Background: The extension of prescriptive authority to nurses and midwives internationally has created new opportunities for them to expand their scope of practice and is of significant benefit to effective and efficient health service provision.
Design: Cross‐sectional national survey of registered nurse and midwife prescribers.
Methods: Data were collected through an online survey between April–July 2018. A total of 84 nurse and midwife prescribers participated. The STROBE checklist was applied as the reporting guideline for this study.
Results: Respondents estimated that two‐fifths of their consultations involved an episode of prescribing. Nurse and midwife prescribers engaged in similar prescribing behaviours spanning the range of activities from initiating new medications to ceasing medicines. The most frequently selected criterion for prescribing was clinical effectiveness. Prescribing was viewed as essential to respondents' clinical practice, allowing them to provide a complete episode of care and leading to a reduction in medication errors and reduced delays and waiting times for patients. Enablers of prescribing included knowledge, experience, education and access to continuous professional development, as well as support from colleagues and organisations.

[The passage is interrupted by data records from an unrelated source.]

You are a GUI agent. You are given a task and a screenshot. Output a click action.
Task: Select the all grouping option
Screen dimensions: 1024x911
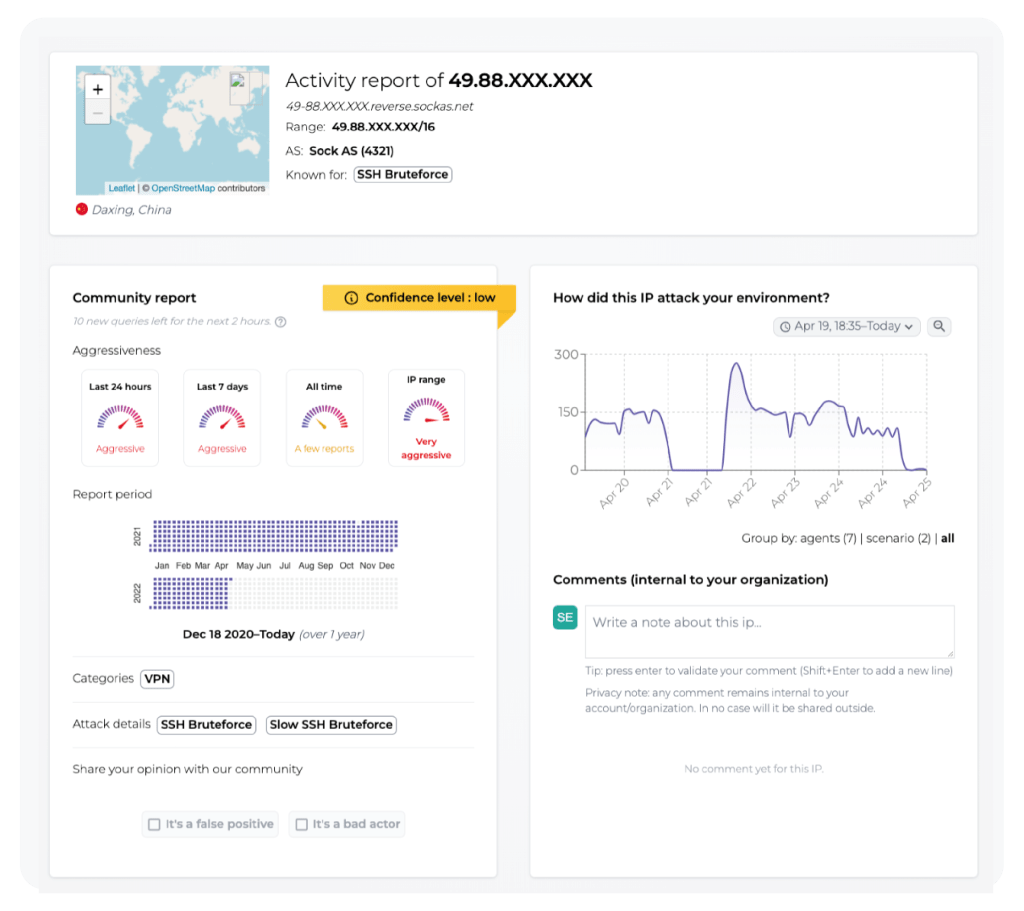pos(947,539)
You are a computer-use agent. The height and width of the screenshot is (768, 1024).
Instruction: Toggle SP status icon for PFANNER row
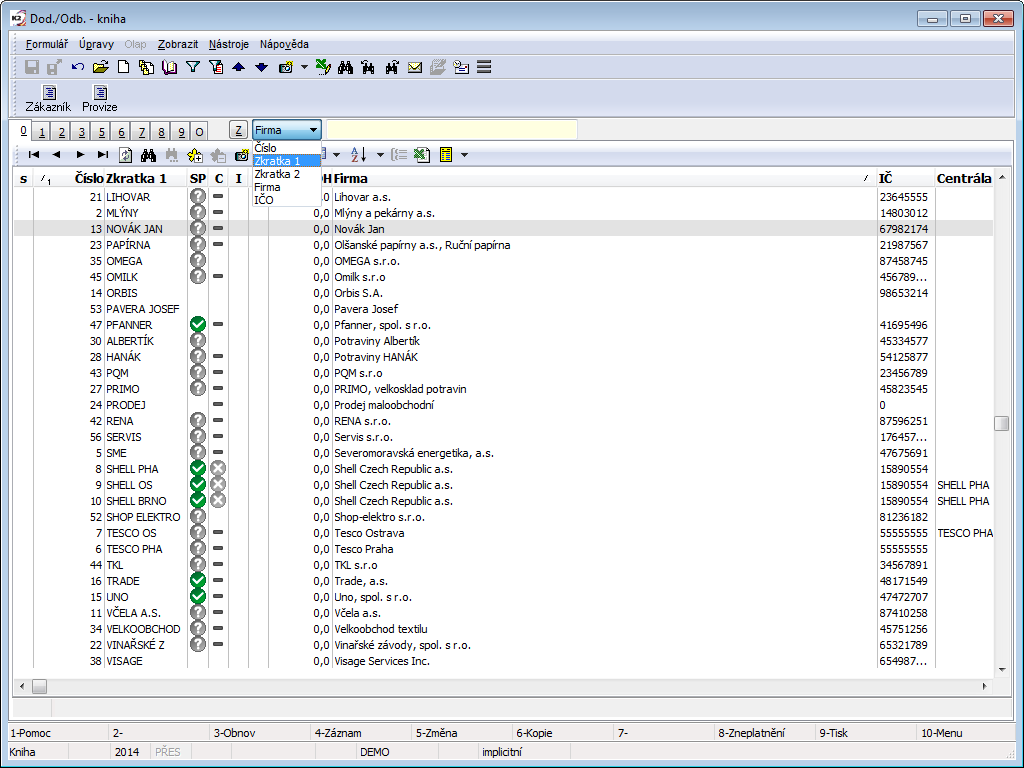[x=198, y=325]
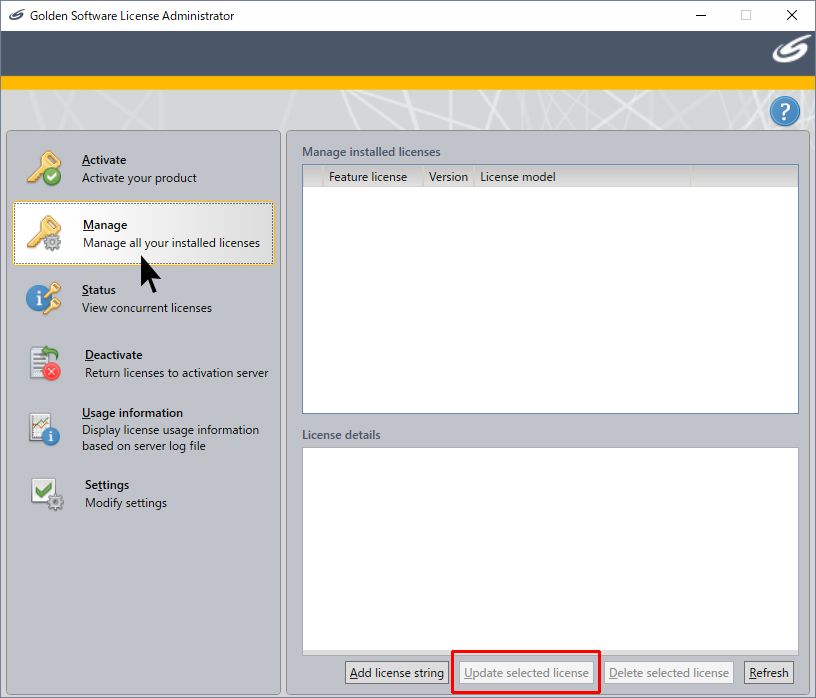
Task: Click the Manage key icon with gear
Action: [x=43, y=233]
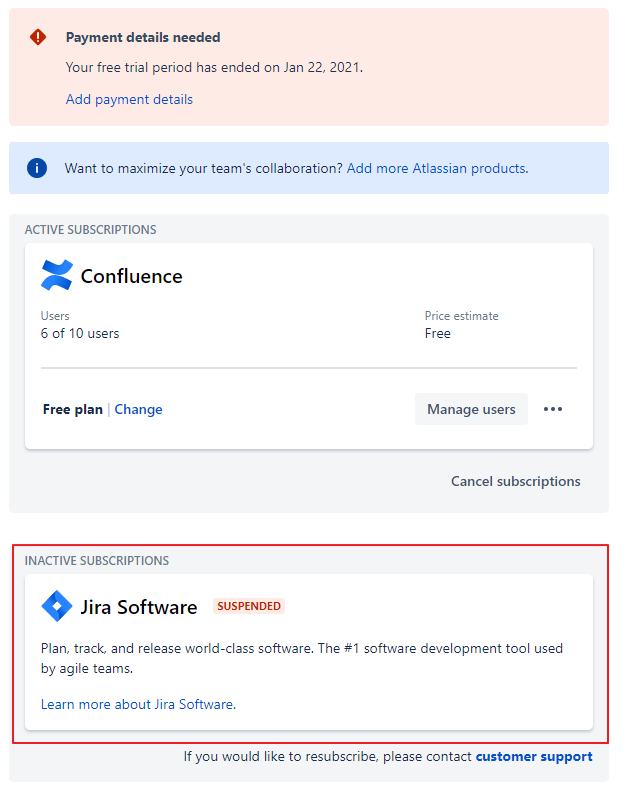Click the Jira Software logo icon
This screenshot has width=628, height=787.
pos(57,606)
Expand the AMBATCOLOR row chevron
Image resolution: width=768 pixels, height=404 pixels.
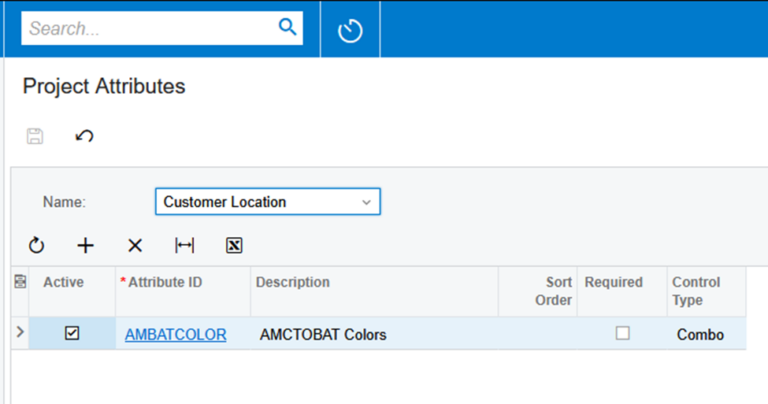pos(20,332)
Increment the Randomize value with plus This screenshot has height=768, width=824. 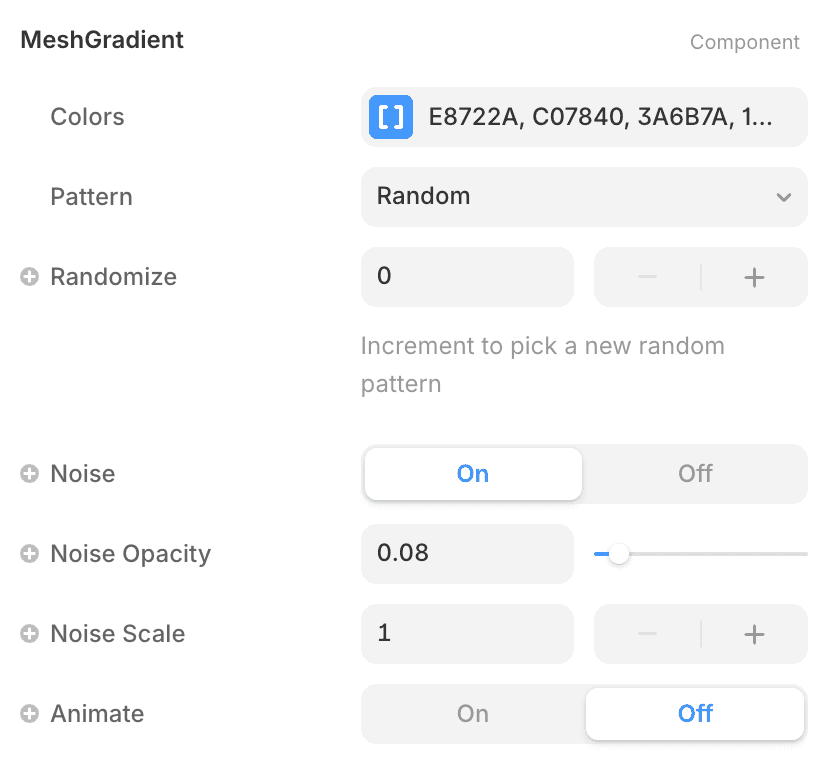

Conclusion: Little is known about the prescribing behaviours and practices of registered nurse and midwife prescribers. While prescribing authority enables nurse and midwife practitioners to deliver holistic care, there remain significant barriers and challenges including increased workloads, lack of continuous professional development, lack of support and overly restrictive rules and policies governing prescribing.Relevance to clinical practice: Addressing the barriers identified in this study could enable more nurse and midwife prescribers to work to their full scope of practice, enabling populations to fully capitalise on the contributions of registered nurse and midwife prescribing services.